Discussion in 'Music Corner' started by tootull, May 3, 2011.

Thread Status:
Not open for further replies.
  1. Bronth

    Bronth Active Member

    Location:
    Riga, Latvia
    You mean 96/24 LPCM? A format compatibility issue/restriction. Or, if you mean DTS, they'll probably go that route.
     
  2. tootull

    tootull I tried to catch my eye but I looked the other way Thread Starter

    Location:
    Canada
    For the record...Tull from EMI

    Jethro Tull - Live at Madison Square Garden 1978 is 5.1 DTS 96/24

    Stand Up DVD is: (I don't own this one)
    Live At Carnegie Hall, 1970
    Carnegie Hall audio: DTS & Dolby Digital 24 bit 48kHz
    5.1 surround sound and 2.0 24 bit 48 kHz LPCM stereo (no footage of the concert).
     
  3. Koptapad

    Koptapad Forum Resident

    http://www.duplication.ca/dvdspecs.htm

    Audio on a DVD-Video Up to 8 channels.
    Dolby Digital AC-3 bit-rate: 384 kbit/s
    PCM* Audio: 16, 20, or 24 bit
    48 or 96 kHz sampling rate
    Maximum audio bit rate is 6.144 Mbit/second
    (*PCM = Pulse Code Modulation)

    So this info is incorrect?

    Or is it because 6 channels at 96/24 is 13.824 Mbit/second and violates the 6.144 Mbit/second max spec?
     
  4. tootull

    tootull I tried to catch my eye but I looked the other way Thread Starter

    Location:
    Canada
  5. Bronth

    Bronth Active Member

    Location:
    Riga, Latvia
    For stereo track(s) it's correct. But multichannel usually utilizes Dolby Digital or DTS, not "pure" PCM.
     
  6. therockman

    therockman Senior Member In Memoriam




    This is true, not high enough bitrate for 5.1 LPCM.
     
  7. ponkine

    ponkine Senior Member

    Location:
    Villarrica, Chile
  8. Guy R

    Guy R Well-Known Member

    Location:
    Canada

    It's done and should never be used for anything now. Especially music. I can't believe that a group of audiophiles would not be really upset by this decision.
     
  9. therockman

    therockman Senior Member In Memoriam

    YOU ARE THE MAN!!!!!
     
  10. tootull

    tootull I tried to catch my eye but I looked the other way Thread Starter

    Location:
    Canada
    Guy ROCKS! :laugh:
     
  11. Doctor Flang

    Doctor Flang Forum Resident

    Location:
    Helsinki, Finland
    As far as i know, the sad answer is no. IIRC The Paris 1975 show was filmed for a concert film, but it was shelved. Some of the show was broadcasted, though, and a snippet of Minstrel was on 25 Years VHS and DVD.

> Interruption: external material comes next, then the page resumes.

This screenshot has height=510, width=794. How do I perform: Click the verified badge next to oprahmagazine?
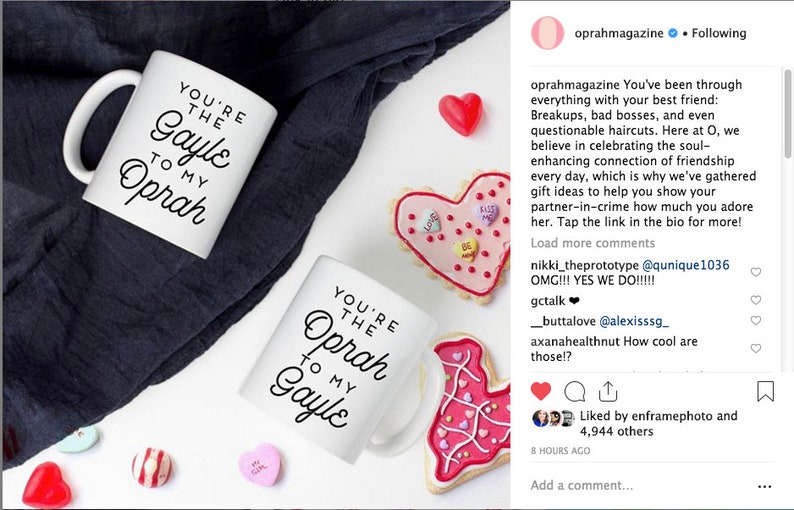pos(673,33)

    There is, however some material filmed by TV companies throught the 1970's.
     
  12. therockman

    therockman Senior Member In Memoriam




    This is exactly my freeling. Everybody at this forum should be up in arms about this decision. We should all stand together in support of high resolution music. We should never have to accept a second rate release, for any reason. :nauga:
     
  13. Guy R

    Guy R Well-Known Member

    Location:
    Canada

    It's likely because most only care about the stereo. Most that have 5.1 probably can't play it with any perceived quality increase due to their set-up. That's the only reason I can think of.
     
  14. Bronth

    Bronth Active Member

    Location:
    Riga, Latvia
    There's only one rea$on, unfortunately... :sigh:
     
  15. therockman

    therockman Senior Member In Memoriam

    Well, to change the subject slightly.... I have high hopes for an uncompressed, very dynamic, high resolution stereo version that might beat everything else out there. I have the DCC CD, and if this new version beats that, I will pick it up. But out of spite, I will never even listen to the surround mix.
     
  16. tootull

    tootull I tried to catch my eye but I looked the other way Thread Starter

    Location:
    Canada
  17. Guy R

    Guy R Well-Known Member

    Location:
    Canada

    By releasing this in a format that is easy to copy, I think they will end up losing a lot more than they are saviing.
     
  18. tootull

    tootull I tried to catch my eye but I looked the other way Thread Starter

    Location:
    Canada
    Jethro Tull’s Anderson Still Not Satisfied With 1971 ‘Aqualung’: Interview
    By James M. Clash - Jun 7, 2011 12:00 AM ET

    http://www.bloomberg.com/news/2011-...-still-not-satisfied-with-1971-aqualung-.html

    When you discuss “Aqualung” with Jethro Tull frontman Ian Anderson, you quickly realize that the 63-year-old Scot is still miffed about the way the iconic 1971 album turned out.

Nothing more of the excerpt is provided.